To avoid making bad investments in Pennsylvania, you should check with FINRA’s online database to vet a potential broker you want to work with. This database contains all the disclosure information about brokers and securities firms, including other customers’ complaints, criminal records, fraud, violations and misappropriation of funds. However, there are some instances where brokers and securities firms may have these records expunged. Here is what you need to know to ensure safe investments.

How it works

A broker or a security firm can only have their records expunged when the court asks FINRA to do so.

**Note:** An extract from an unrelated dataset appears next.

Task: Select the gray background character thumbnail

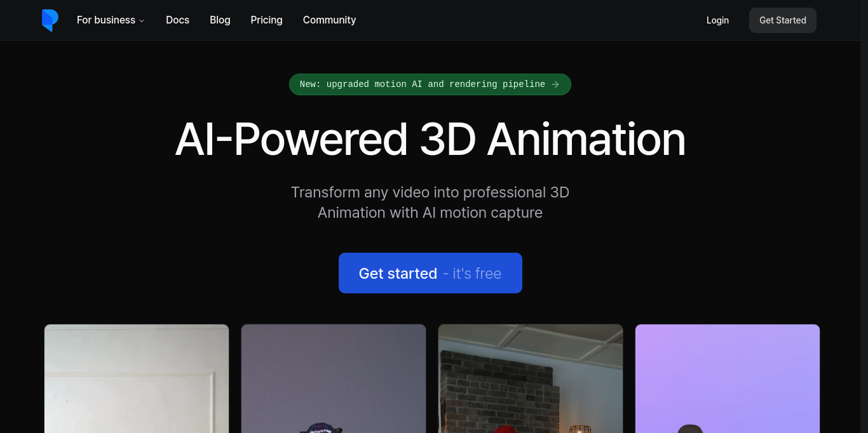Action: [334, 378]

A panel of independent arbitrators will examine the case and recommend that the court expunge the disclosures events on the firm’s or broker’s records.

Also, a broker or firm can directly go to the court without involving an arbitrator to expunge their disclosure records. This kind of expungement would be binding to FINRA.

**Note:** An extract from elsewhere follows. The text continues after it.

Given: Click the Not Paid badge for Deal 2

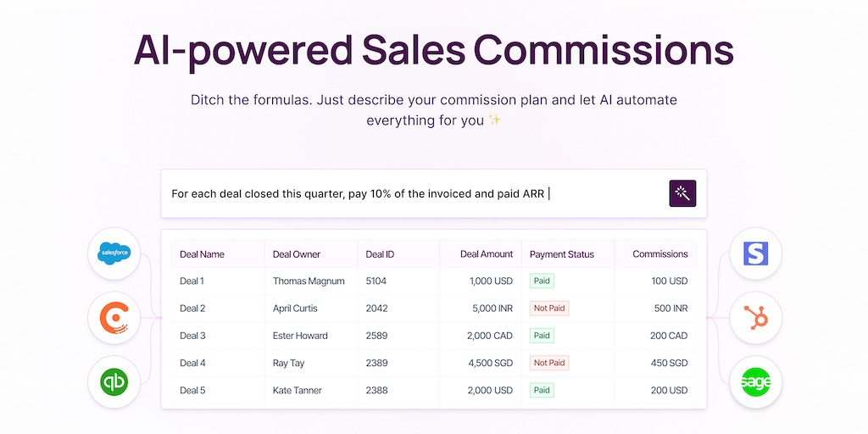Looking at the screenshot, I should pos(548,309).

FINRA procedure of expungement

Before expungement for a brokerage firm, investment advisor or broker-dealer, FINRA will consider certain procedural requirements. They include the following:

  • The arbitrators should hold a recorded hearing with the broker or firm, either in person or via telephone.
  • The arbitrators will review relevant documents, such as any payments or settlements owed to consumers.
  • If the arbitrators grant the expungement, they must explain why the broker or firm deserves this award following the FINRA Rule 2080.
  • Afterward, the court must confirm this award as the expungement requires information from FINRA Central Registration Depository system.
  • FINRA staff will review the settlement documents, the arbitration awards and other relevant information following the FINRA rules before granting the waiver.

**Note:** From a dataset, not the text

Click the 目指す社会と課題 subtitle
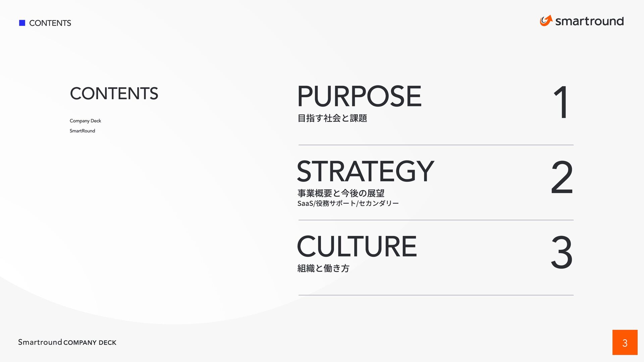 (332, 118)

Disclosures that cannot be expunged

There are some disclosures that FINRA cannot expunge. They include violations of investment-related statutes, criminal charges and convictions, financial issues, investigations by domestic or foreign government bodies, and regulations actions taken by federal or state authorities.

Why consult an attorney

An attorney may assist you in vetting a brokerage firm before investing. When you work with an attorney to thoroughly investigate your chosen broker or firm, you may have more peace of mind about entrusting your funds.